Study States Calorie Listings at Fast Food Restaurants Cause Caloric Increase
A Carnegie Mellon University study has determined that calorie listings at fast-food restaurants have not decreased the caloric consumption of consumers. 1,121 adults provided receipts and completed surveys upon exiting McDonald’s locations in Manhattan and Brooklyn, N.Y. Calorie listings have become common in the past year in hopes of curbing the obesity epidemic.
Policy makers hoped the move would aid in the consumers making better choices. They believed that armed with nutritional information a regular consumer would ultimately make the better decision. McDonalds lists the calories of each food/beverage item. It also lists a recommended daily consumption amount. The study leader thinks many people thought because their sandwich was less than the recommended amount they could “wiggle” in some sides (i.e. French fries and soda drinks). They did so without considering the fact those sides are almost calorically rich as the actual sandwich.
1/3 of the responders stated they consumed more than 1,000 calories for their one meal.
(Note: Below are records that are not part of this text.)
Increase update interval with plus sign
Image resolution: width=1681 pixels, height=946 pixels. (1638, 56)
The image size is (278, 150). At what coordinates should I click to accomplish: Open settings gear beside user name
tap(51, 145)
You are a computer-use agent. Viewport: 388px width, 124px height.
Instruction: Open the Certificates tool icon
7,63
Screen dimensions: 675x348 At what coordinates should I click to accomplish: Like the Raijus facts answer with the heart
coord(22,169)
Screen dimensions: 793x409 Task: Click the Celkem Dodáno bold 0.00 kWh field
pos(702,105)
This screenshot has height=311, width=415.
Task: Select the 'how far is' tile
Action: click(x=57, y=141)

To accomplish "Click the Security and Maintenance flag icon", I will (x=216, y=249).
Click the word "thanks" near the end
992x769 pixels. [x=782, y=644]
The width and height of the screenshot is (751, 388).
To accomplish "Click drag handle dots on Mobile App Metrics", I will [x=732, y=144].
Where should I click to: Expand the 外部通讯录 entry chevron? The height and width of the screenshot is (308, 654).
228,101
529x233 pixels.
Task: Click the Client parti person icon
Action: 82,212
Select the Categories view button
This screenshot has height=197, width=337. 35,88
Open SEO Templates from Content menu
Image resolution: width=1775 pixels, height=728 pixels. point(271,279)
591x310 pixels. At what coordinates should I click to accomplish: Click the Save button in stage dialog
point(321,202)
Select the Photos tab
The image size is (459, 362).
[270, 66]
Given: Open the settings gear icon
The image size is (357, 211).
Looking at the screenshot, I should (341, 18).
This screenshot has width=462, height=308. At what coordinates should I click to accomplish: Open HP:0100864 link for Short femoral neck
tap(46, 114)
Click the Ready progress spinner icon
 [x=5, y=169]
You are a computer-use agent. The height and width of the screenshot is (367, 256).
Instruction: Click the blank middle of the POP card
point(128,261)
The study states: “Recommendations can provide a false sense of staying within the calorie allowance, which could license larger purchases and allow consumers to ignore the calorie load of other components of the meal.”
I think the study ignores the responders’ caloric choices the rest of the day. It doesn’t seem like they followed up and asked how much the responders’ consumed in the course of the day. It is very possible they made better choices during the rest of the day. It is also possible that lunch is the largest portion of their day and therefore they consumed more calories than what McDonald’s recommends.
I think calorie listings are a great idea. I know many people who have and continue to make “healthier” choices when at a fast-food restaurant. Last month I visited Panera Bread. I hadn’t been there in a long time and was surprised to see they also list the calories of their meals. My favorite sandwich is the Sierra Turkey. I thought I was making a great choice. How can you go wrong with a turkey sandwich? At least that’s what I thought. I was shocked to learn my sandwich was 920 calories! I decided to purchase a Mediterranean Chicken on Flat-bread that was only about 300 calories.
Do calorie listings help everyone? No.
Will many people ignore them? Yes.
But, are there some people who will make a better choice? Yes.
And that’s really all that matters.
Some people have suggested that restaurants should provide incentives for people to choose healthier menu items; such as providing a discount for a combo meal that includes water or a diet drink. I don’t think restaurants should be forced to provide discounts. I don’t think the government can force them unless they subsidize it (of which I wouldn’t support). The reason why many restaurants won’t do this is because they have no incentive to do so.
The reality is that many business owners only care about the bottom line. They really don’t care what choices you make. They only care that you purchase their items.
What do you think of the study?
Do you think calorie listings work? Have you made a “healthier” decision because of one?